熊太郎

夫婦善哉の熊太郎のレビュー・感想・評価

夫婦善哉(1955年製作の映画)
4.2
森繁久彌にすっかりハマってしまった。

若かりし久彌、なぞの色気がある。
すれっからく世間慣れしているようで計画を立ててはいちいち失敗する。はぐれ者の根っこにあるいじけた純情。ズルサをおぼえた赤ん坊のようなオダサク的ダメ男がはまってる。

道楽息子の柳吉(森繁久彌)とヤトナ芸者の蝶子(淡島千景)の色っぽさとチャームで見ごたえ充分だった。

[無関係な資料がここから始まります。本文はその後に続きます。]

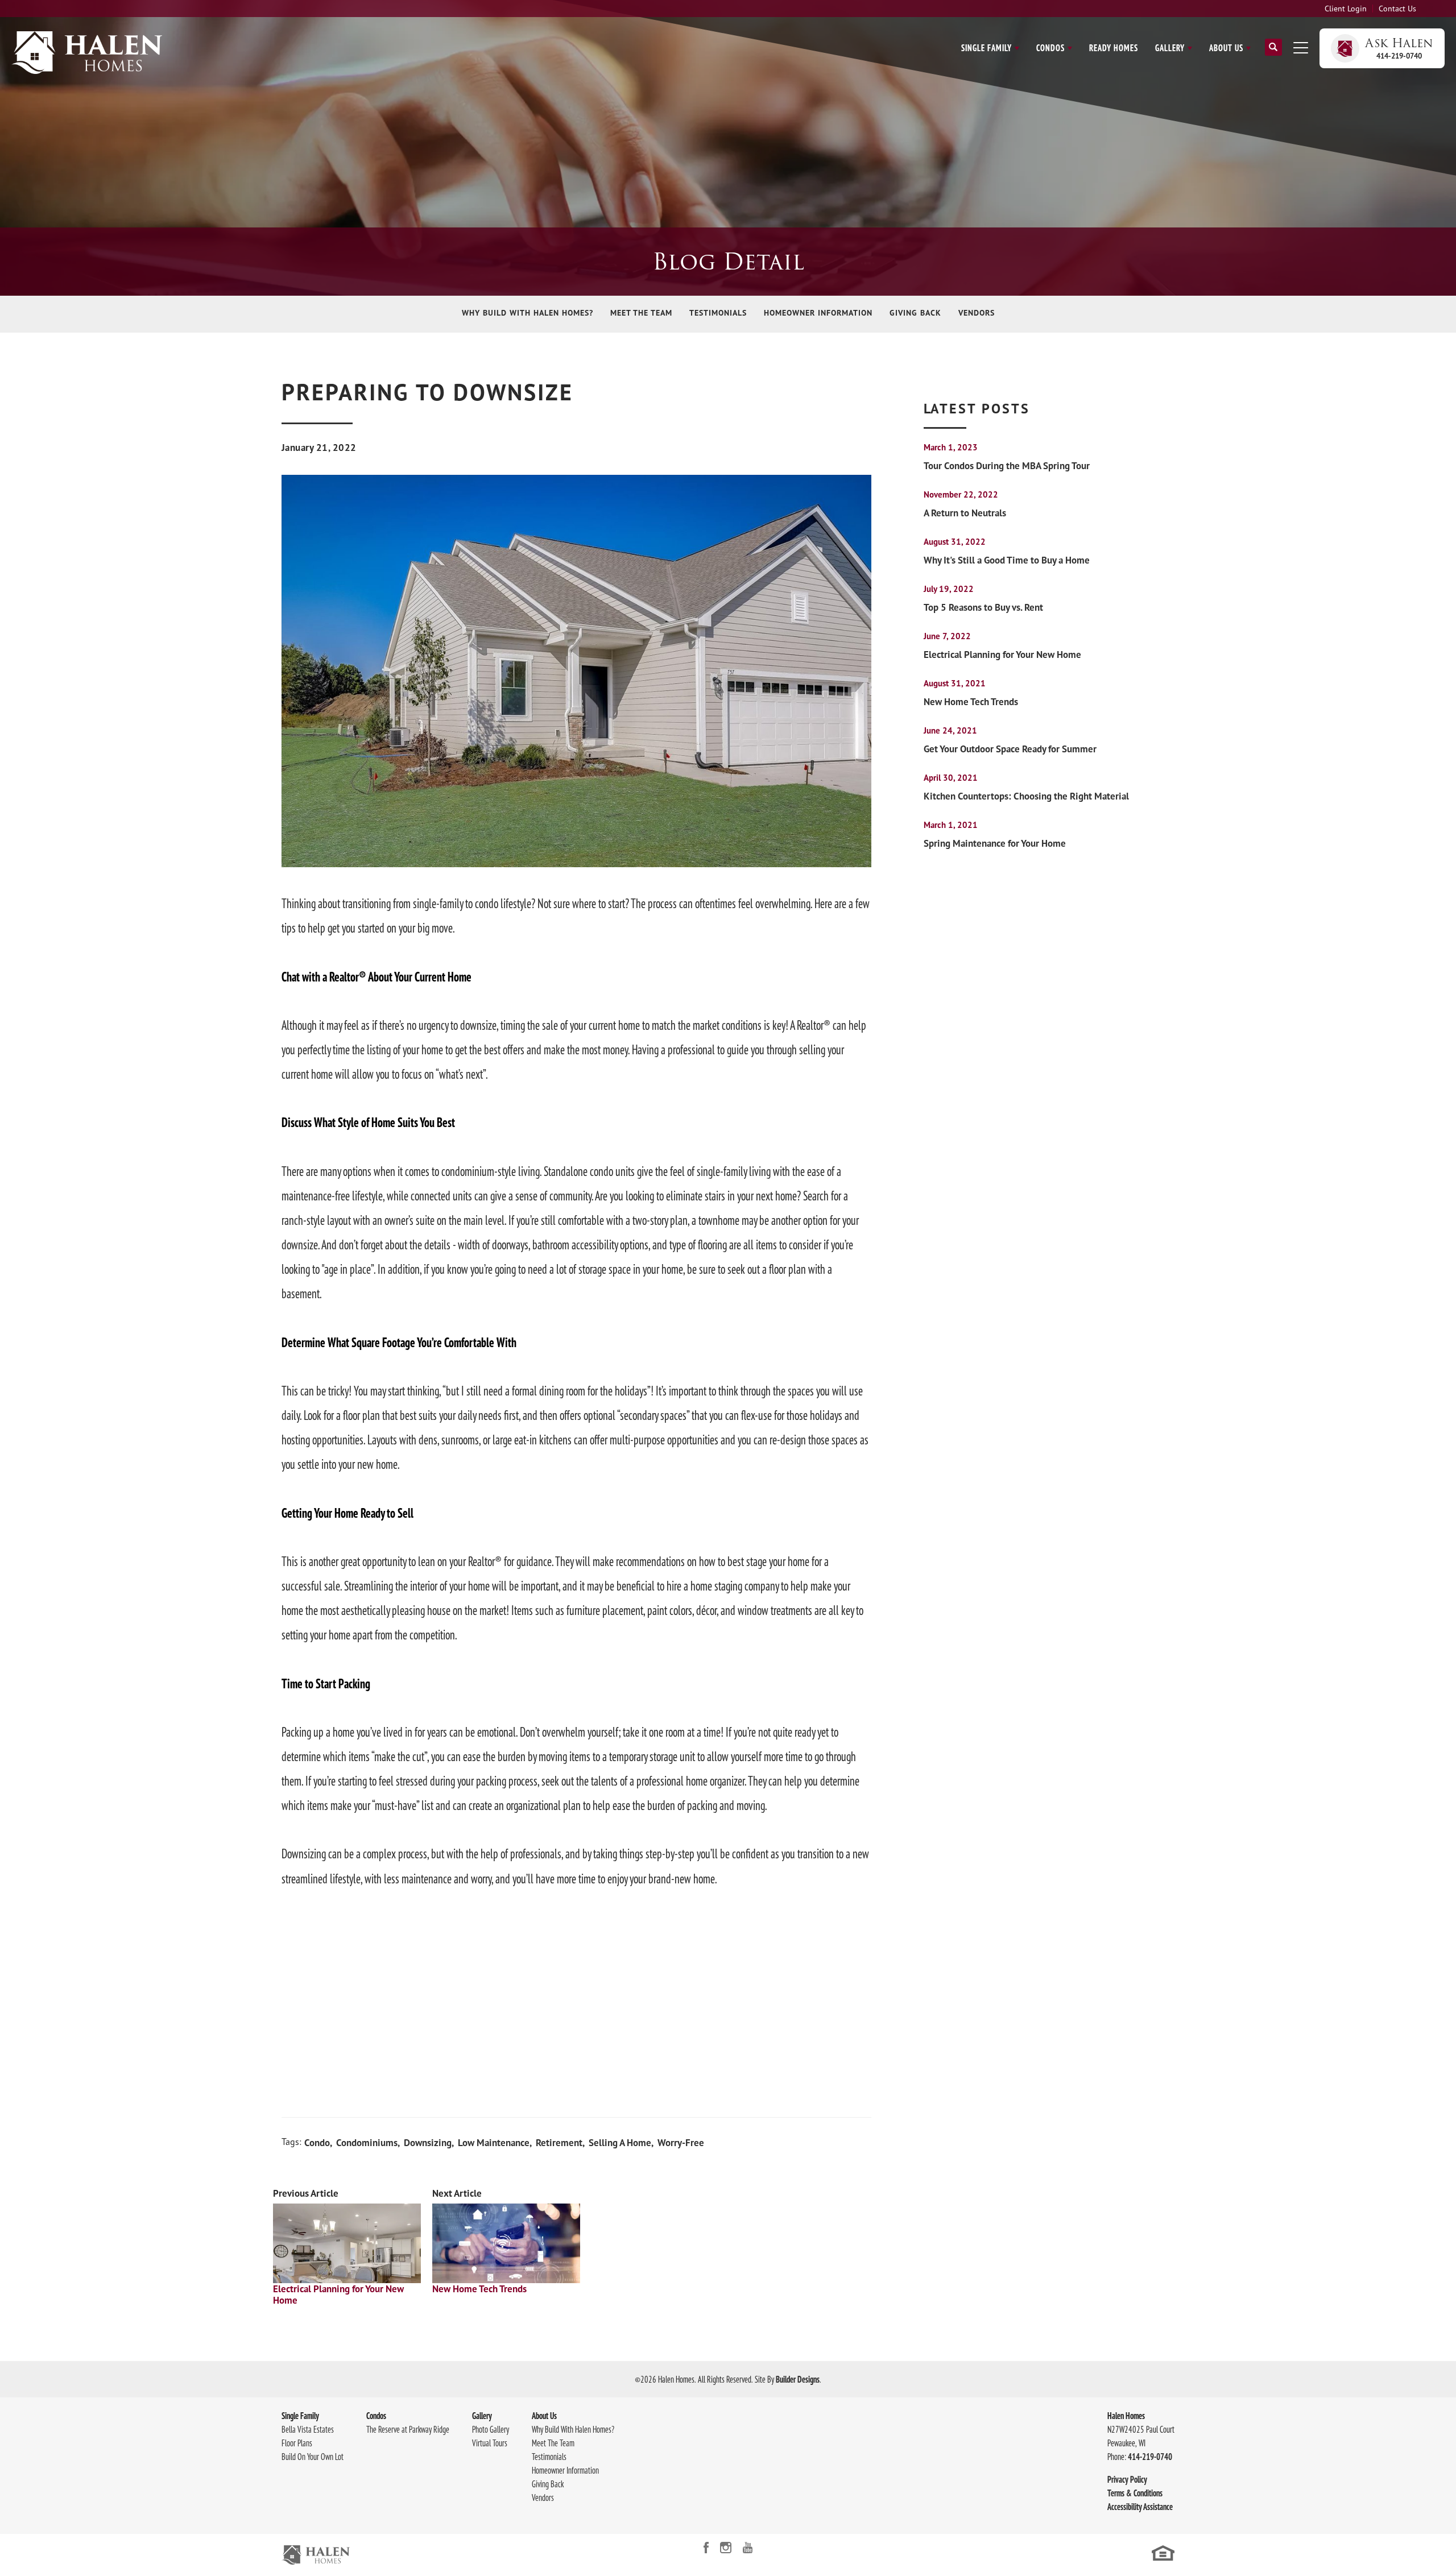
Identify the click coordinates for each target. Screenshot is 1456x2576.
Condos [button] (1050, 48)
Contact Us (1397, 8)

寝間の誘い?シーンもそうだけど映画の見えていないところから関係の艶気が溢れ出ているような。
「ええやないの、二人で濡れて行こうやないの」

バディ映画としても破茶滅茶にかわいい二人。
ずっと見ていたくなる。チョイ役の浪花千栄子や山茶花究の存在感もパンチが効いている。

騙される莫迦、蝶子の「うちはホントだって信じたいもの」「うちはアホや」という台詞にああ賢明な人やなあと思う。知性があればこそ、莫迦になり、結果、自己犠牲を厭わない。



川島雄三『暖簾』でも女が男の椀にうどんの具を放り込んでいたけど、ここでもぽやーとしている男の皿に女が具を放り込んでいた。生活の細部に宿った大阪の女の可愛らしさよ。